Showing posts with label bumbelbees. Show all posts
Showing posts with label bumbelbees. Show all posts

Thursday, 26 August 2021

How Vivid do you want it?

 Took myself off on a nice trip to Farndon, to have a good walk around and see what I might find at Cottage Lane Reserve.

The answer was, not very much. 

The tufted vetch that gives the reserve a feel of a bushy ocean in late summer was largely over, and red clover was the dominant plant in the meadow area, while purple and yellow loosestrife fringed the ponds in, er, purple and yellow. 

More yellow was supplied by a lovely second flight male brimstone that was feeding off clover. It's rare to see them settle for long, but this one took its time. Too far away to photograph however. 

Migrant hawker dragonflies were on patrol too, flying in those sinister zig zag patterns, always looking for hapless prey. 
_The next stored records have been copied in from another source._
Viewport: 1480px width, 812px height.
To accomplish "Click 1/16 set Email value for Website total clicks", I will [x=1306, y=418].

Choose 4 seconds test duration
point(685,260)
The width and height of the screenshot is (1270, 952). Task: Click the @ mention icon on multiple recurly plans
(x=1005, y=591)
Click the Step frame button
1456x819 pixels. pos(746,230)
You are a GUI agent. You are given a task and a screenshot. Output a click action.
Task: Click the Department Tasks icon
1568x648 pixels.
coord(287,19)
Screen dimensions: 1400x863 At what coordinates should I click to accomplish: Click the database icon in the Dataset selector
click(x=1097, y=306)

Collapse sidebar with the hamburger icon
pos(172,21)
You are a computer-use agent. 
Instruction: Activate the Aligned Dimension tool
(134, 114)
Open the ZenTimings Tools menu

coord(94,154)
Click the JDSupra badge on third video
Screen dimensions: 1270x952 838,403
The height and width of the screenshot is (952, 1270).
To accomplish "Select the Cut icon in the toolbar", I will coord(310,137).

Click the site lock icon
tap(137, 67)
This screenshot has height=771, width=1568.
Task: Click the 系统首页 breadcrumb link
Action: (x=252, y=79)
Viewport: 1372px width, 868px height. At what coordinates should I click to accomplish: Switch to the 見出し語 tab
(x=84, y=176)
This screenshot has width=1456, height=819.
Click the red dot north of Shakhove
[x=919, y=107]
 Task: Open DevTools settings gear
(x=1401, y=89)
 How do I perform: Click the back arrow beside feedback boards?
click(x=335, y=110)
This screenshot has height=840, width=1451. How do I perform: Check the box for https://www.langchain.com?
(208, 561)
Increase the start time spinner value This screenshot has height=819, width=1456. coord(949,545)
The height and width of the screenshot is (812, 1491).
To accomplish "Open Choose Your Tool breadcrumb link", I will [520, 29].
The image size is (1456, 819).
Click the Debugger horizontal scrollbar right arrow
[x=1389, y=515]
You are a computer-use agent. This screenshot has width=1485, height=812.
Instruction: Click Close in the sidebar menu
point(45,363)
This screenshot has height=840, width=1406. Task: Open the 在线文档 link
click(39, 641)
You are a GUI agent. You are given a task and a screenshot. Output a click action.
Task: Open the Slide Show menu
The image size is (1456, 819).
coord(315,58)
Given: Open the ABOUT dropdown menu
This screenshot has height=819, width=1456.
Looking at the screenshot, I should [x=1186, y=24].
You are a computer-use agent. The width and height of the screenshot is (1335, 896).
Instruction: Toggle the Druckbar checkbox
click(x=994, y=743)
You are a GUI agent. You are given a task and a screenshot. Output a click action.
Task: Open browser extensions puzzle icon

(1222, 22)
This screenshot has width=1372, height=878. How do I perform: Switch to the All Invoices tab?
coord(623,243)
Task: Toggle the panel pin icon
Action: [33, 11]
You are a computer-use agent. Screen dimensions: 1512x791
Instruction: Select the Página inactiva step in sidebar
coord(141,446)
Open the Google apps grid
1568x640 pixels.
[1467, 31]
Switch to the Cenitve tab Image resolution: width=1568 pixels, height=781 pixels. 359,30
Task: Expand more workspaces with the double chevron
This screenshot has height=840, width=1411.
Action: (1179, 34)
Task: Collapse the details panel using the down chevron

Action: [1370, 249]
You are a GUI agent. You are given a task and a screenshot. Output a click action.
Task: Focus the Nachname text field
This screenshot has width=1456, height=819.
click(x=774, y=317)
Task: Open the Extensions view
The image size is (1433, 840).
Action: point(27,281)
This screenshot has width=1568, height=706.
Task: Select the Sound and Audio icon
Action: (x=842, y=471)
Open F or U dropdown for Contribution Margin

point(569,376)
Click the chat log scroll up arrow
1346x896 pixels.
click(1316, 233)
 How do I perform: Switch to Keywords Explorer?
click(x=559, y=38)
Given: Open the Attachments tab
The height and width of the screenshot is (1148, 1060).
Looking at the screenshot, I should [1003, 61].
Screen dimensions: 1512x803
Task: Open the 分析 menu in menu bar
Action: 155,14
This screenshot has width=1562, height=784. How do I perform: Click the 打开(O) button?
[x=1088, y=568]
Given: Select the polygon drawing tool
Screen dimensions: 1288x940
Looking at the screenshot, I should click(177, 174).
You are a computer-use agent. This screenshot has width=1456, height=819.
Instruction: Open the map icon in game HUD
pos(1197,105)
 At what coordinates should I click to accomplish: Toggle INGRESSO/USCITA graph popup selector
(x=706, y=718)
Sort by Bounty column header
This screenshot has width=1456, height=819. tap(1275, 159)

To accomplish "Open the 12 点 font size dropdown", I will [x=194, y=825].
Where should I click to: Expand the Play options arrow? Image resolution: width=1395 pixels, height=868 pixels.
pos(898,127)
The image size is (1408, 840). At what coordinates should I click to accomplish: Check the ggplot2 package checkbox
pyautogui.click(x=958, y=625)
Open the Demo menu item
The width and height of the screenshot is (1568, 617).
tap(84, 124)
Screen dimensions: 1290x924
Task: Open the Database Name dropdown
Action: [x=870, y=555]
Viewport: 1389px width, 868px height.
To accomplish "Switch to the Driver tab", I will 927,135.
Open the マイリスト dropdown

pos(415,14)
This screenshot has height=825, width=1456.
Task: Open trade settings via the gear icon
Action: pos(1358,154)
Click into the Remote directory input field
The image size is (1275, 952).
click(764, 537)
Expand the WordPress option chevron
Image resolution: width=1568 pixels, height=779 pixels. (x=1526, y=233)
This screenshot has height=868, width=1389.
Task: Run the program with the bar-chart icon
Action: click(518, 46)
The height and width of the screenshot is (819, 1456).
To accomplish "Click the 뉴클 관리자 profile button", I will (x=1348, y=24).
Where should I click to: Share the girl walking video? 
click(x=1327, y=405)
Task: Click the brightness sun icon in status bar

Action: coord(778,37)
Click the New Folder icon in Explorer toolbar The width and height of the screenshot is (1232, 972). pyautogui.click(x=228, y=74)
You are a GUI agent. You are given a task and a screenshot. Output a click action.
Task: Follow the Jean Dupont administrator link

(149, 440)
OK, so, there was quite a lot to see really. I just didn't get to photograph any of it...

However, there were other beautiful things I found to show you. On the way out, I'd noticed that the red valerian outside the front of a sheltered housing complex was a bit of a butterfly magnet, and sure enough when I came back there were small tortoiseshells feeding off it, one of them pristine, the other so raggedy I was amazed it could fly. 

A marigold also provided the colourful backdrop for a bumblebee. 

Yeah! Let's turn that photo saturation up baby!!!

Si

All text and images copyright 26.08.21








Monday, 13 April 2015

Today's Buzzy Buzzers

Had really good views of two bee species today, at various times and with a 9 mile run in between!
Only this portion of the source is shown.